Mäkelä & Davidsen : lumière(s) sur Chin, Strauss et Mahler à la Philharmonie
La soirée commence avec la création française du concerto pour orchestre Spira (2019) d'Unsuk Chin. L’œuvre, d’une vingtaine de minutes, est directement inspirée de la « spira mirabilis », structure qui se retrouve sous diverses formes dans la nature, notamment dans la disposition torsadée de certains coquillages. L’origine de la structure est annoncée par les pleurs lointains des vibraphones et se déploie ensuite dans tout l’orchestre, arrachant aux instruments un mélange de textures et de sons iridescents, dans un mouvement tortueux de plus en plus énergique et entraînant, avant de revenir à la forme première avec les dernières lueurs, affaiblies, de l’archet sur les vibraphones. L’ensemble, saisissant, est d’autant plus applaudi que la compositrice, présente dans la salle, vient saluer à l’initiative du chef Klaus Mäkelä.
Cette création, mettant en avant ce que la compositrice appelle le « genre caméléonesque » d’un orchestre (sa capacité à évoluer d’un son, d’une texture et d’une ambiance particulières à un autre son, d’une texture et d’une ambiance radicalement différentes) offre au public un angle d’écoute inédit pour la suite du concert.
C’est en effet avec des oreilles et une perception enrichies par ce travail luminescent du son que le public accueille les Quatre Lieder de Strauss et la voix, chaude et ronde, de la soprano Lise Davidsen.

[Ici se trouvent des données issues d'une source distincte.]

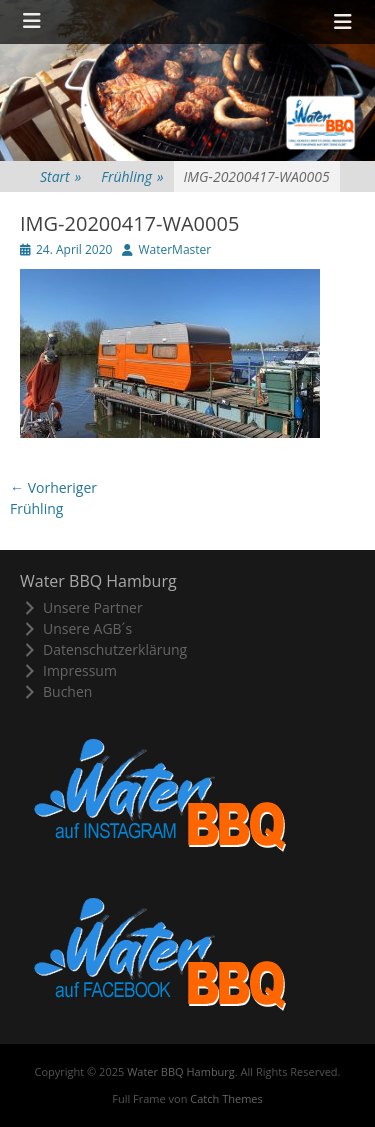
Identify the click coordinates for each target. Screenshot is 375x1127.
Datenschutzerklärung (103, 649)
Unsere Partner (81, 607)
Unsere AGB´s (76, 628)
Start (60, 176)
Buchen (56, 691)
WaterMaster (174, 249)
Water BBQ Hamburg (181, 1071)
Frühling (132, 176)
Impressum (68, 670)
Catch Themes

Le premier morceau, Ruhe, meine Seele! (Calme-toi, mon âme) la trouve en grande forme : le médium, charnu et sombre, s’ouvre peu à peu sans jamais forcer ou briser la ligne de chant. L’émission est cinglante et d’une brillante noirceur que le registre aigu conserve dans toute son étendue. Cäcilie, deuxième chant, est sans doute le morceau où les qualités de la chanteuse-diseuse sont les plus perceptibles : nuances soignées, timbre envoûtant, aigus envahissants et cristallins, toute la voix devient un orchestre sur l’orchestre, se déployant avec la fougue d’un navire sur l’onde straussienne. Après Heimliche Aufforderung (Invitation secrète) et le célèbre Morgen! (Demain) sur un poème de Mackay, le public réserve une véritable ovation à la cantatrice norvégienne qui revient saluer à quatre reprises, visiblement émue de cet accueil.
Le concert s’achève avec la Symphonie n°1 dite « Titan » de Mahler. Œuvre ample, au premier mouvement profondément romantique, mêlant au chant des oiseaux les fanfares et autres morceaux populaires qui viennent, peu à peu, parasiter une nature morne et insensible jusqu’au point culminant du dernier mouvement, angoissé et sardonique, luttant entre l’obscurité inquiétante de la mélancolie et l’arrivée, jeune et solaire, des dernières mesures victorieuses.
La direction de Klaus Mäkelä, précise et emportée, refuse une lecture apprêtée de l’œuvre, l’évidant de toute tentation romantique. Cependant, cet assèchement ne refuse en rien un lyrisme qui, notamment lors du troisième mouvement, permet un jeu de couleurs émouvant.
L’Orchestre de Paris, puissant et homogène, d’une grande ductilité, offre un son d’une beauté opulente et expressive. Le jeune chef sait en tirer des couleurs dures, parfois très contrastées, qui ne viennent jamais casser la (fragile) ligne mélodique mahlérienne. La dernière mesure s'achève sur un geste charismatique du chef finlandais qui n'a pas le temps de baisser les bras que, déjà, le public applaudit à tout rompre.